How Your State Is Teaching Kids Financial Literacy | National

Gone are the days when learning how to balance a checkbook in home economics class was enough to prepare young people for financial responsibility – if there was ever a time when that was true. Financial literacy is an undeniably valuable tool for navigating an increasingly digital and data-driven world. Online banking and investing are becoming more accessible, and dozens of financial apps can help users track their credit scores, account balances, and budgets in real time. But even with more tools available, income inequality continues to rise and student loan debt is valued at an all-time high $1.7 trillion nationwide.

Citing data from the Council for Economic Education, GoHenry looked at six types of laws mandating personal finance education across the country and outlined each state’s position on each.

Despite the fact that 83% of Americans believe parents are responsible to teach their kids about finances, very few actually talk to their kids about money, according to an April 2022 CNBC poll. In fact, 69% of parents say they are hesitant to discuss finances with their children. Because of this discomfort with talking about money, many children and young adults are only learning these financial concepts for the first time in school. But how schools cover personal finance varies depending on the state you live in, your school district, and your school’s resources.

According to Economic Education Council, which publishes national standards for teaching personal finance, important topics to include in financial literacy courses are income, spending, saving, investing, credit management, and risk management. But only about half of states require personal finance topics to be covered in schools.

## THE DATA:
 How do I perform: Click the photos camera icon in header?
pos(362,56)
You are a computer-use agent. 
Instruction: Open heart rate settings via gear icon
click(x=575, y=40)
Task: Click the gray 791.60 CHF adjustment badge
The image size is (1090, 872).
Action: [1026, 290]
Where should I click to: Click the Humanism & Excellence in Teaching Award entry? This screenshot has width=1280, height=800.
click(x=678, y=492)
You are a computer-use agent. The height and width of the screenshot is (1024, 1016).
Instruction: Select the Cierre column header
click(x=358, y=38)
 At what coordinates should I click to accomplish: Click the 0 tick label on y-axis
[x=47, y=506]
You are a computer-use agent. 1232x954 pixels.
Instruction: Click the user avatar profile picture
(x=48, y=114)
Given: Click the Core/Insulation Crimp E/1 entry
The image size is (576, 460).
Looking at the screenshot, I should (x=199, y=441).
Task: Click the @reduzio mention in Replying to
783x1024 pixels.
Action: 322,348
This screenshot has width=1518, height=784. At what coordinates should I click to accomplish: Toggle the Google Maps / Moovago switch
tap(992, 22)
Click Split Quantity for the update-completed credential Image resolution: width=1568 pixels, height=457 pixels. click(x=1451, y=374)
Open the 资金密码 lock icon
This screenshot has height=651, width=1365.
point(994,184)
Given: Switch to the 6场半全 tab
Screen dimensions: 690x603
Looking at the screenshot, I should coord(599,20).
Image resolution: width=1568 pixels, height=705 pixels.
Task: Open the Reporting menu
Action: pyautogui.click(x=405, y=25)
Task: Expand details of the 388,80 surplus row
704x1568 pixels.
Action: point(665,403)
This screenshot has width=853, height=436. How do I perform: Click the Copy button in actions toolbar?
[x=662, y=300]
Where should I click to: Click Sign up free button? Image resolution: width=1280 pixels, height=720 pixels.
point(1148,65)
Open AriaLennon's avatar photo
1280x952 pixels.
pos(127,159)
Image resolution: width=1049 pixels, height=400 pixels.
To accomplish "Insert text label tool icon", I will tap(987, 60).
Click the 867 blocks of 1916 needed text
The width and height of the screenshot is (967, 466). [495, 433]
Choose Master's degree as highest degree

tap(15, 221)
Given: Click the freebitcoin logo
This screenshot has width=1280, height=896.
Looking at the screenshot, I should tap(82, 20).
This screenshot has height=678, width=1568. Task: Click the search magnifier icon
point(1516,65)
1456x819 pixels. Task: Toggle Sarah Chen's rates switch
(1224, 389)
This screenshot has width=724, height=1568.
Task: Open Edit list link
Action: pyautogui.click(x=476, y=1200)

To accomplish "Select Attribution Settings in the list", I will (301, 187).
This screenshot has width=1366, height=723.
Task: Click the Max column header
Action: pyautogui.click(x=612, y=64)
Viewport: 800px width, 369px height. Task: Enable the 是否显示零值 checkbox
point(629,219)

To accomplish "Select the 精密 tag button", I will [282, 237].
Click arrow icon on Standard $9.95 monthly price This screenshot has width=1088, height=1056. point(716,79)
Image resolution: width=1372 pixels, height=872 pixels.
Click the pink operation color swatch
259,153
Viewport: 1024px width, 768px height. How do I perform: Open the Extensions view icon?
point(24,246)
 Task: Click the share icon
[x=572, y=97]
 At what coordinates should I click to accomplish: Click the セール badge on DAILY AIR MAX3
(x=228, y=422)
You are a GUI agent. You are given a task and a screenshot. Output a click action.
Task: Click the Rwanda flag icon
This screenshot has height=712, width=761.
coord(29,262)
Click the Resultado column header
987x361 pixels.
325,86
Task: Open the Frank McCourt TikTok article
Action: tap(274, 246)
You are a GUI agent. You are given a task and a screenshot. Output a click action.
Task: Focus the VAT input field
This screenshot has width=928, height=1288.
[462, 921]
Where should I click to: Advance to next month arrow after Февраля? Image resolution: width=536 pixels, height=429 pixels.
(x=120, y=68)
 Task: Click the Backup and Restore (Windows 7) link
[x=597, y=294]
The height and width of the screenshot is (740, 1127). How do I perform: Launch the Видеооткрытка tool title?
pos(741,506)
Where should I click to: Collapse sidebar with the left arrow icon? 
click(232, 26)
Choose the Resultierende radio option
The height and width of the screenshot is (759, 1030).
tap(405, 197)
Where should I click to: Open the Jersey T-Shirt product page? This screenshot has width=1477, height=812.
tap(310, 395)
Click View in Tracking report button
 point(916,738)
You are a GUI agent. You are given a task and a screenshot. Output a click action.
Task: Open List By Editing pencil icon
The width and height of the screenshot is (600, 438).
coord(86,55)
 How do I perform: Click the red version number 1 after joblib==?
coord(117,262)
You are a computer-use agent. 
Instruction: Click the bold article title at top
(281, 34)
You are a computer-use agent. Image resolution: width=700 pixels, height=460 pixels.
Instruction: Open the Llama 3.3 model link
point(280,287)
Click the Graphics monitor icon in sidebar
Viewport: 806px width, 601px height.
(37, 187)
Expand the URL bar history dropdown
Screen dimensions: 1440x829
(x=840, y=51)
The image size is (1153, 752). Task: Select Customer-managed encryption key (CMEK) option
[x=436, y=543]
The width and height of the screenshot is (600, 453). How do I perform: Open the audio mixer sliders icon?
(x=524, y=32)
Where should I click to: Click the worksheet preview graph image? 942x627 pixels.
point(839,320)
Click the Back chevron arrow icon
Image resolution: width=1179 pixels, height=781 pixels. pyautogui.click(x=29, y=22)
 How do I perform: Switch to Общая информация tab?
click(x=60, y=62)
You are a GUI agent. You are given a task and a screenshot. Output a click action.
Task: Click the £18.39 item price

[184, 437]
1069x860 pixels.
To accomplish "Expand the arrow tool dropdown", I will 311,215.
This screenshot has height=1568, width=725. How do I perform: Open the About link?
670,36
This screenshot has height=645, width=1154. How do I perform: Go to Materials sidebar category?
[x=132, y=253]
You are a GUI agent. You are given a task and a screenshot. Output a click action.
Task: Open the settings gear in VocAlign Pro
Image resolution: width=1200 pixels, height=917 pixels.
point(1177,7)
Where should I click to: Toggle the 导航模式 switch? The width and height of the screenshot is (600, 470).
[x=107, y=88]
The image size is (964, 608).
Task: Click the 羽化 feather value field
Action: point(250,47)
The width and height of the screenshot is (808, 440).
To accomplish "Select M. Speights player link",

## PROBLEM 1:
Decide whether each statement below agrees with the passage on financial literacy education. For each, answer yes or no and quote the words from the passage that decide it.
(a) Student loan debt nationwide is valued at $1.7 trillion.
(b) Most parents say they are comfortable discussing finances with their children.
(c) Every state requires personal finance topics to be covered in schools.
## PROBLEM 2:
According to the passage on financial literacy education, how many types of laws mandating personal finance education did GoHenry look at?
## PROBLEM 3:
Pick up the passage on financial literacy education at the point where it stops, and continue it.

## RESULT 1:
(a) Yes: "student loan debt is valued at an all-time high $1.7 trillion nationwide"
(b) No: "69% of parents say they are hesitant to discuss finances with their children"
(c) No: "only about half of states require personal finance topics to be covered in schools"

## RESULT 2:
Six types of laws.

## RESULT 3:
According to a Milken Institute Report 2021, the inequality of the financial literacy landscape in the United States runs along racial, socio-economic, and gender lines; populations historically excluded from financial stability and prosperity are also less likely to have access to personal finance education, perpetuating a cycle of disempowerment.

Strengthening financial literacy in schools is becoming a growing priority for states and school districts across the country, and it’s a step in helping an individual understand financial fundamentals. But this alone is not enough to change the financial destiny of many young people. Systemic, often racial, inequalities are supported by intergenerational wealth and poverty. In other words, having access to personal finance knowledge is not the same as having money. Conversely, strong social assistance programsespecially during the COVID-19 pandemic, have significantly reduced poverty rates.